Many legal translators simply choose not to translate Latin expressions into English or Spanish, leaving them as they appear in the original text. And, indeed, there are certainly dozens of latinismos used “as is” in both legal Spanish and legal English. Nevertheless, many of them do have accepted renderings in the other language that should probably be used instead of the Latin in translated texts. And when the Latin phrase in question is not in general use in the other language, a definitional translation may be warranted. In blog entries under Latinismos I will highlight some of the Latin expressions that I have encountered most often in my work.

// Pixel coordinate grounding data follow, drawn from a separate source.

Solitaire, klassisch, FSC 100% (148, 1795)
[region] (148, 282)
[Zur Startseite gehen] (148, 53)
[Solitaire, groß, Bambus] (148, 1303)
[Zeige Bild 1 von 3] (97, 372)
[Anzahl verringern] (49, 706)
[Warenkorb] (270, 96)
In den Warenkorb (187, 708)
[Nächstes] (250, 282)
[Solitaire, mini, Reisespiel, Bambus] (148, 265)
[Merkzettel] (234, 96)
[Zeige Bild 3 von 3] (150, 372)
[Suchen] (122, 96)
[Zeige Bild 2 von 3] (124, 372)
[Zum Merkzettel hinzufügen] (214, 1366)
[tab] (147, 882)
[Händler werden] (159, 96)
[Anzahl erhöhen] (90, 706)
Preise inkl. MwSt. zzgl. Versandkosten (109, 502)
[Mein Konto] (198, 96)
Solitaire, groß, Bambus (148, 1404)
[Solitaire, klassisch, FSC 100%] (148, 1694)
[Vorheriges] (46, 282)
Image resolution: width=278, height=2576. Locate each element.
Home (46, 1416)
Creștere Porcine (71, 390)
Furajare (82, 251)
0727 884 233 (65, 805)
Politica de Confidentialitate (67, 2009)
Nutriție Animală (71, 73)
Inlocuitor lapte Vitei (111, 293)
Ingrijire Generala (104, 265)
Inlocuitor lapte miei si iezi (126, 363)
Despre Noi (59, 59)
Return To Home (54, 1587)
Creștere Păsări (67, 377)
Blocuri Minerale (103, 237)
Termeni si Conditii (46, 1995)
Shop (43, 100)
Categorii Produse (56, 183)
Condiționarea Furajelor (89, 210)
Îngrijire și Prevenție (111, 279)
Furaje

A few Latin expressions used in common law courts
When a party files a “motion to proceed in forma pauperis,” he is asking for legal aid and to be allowed to litigate without costs. In Spanish this is often rendered as solicitud de asistencia jurídica gratuita or, formerly, solicitud del beneficio de pobreza. A party who decides to defend himself at trial is said to “proceed pro se (or) pro per” (litigar sin abogado or ejercer el derecho de la autodefensa) and is known as a “pro se (or) pro per litigant”. In order to bring an action or appear in court a party must have standing (legitimación procesal), often rendered in Latin as locus standi, especially in British usage. One of the parties at trial will bear the burden of proof (carga de la prueba), called onus probandi, or simply onus, also most often used in Latin in British usage. And a lawyer who renders free legal services is said to work pro bono or pro bono publico (“for the public good”), a Latin expression also used among Spanish lawyers who provide trabajo pro bono.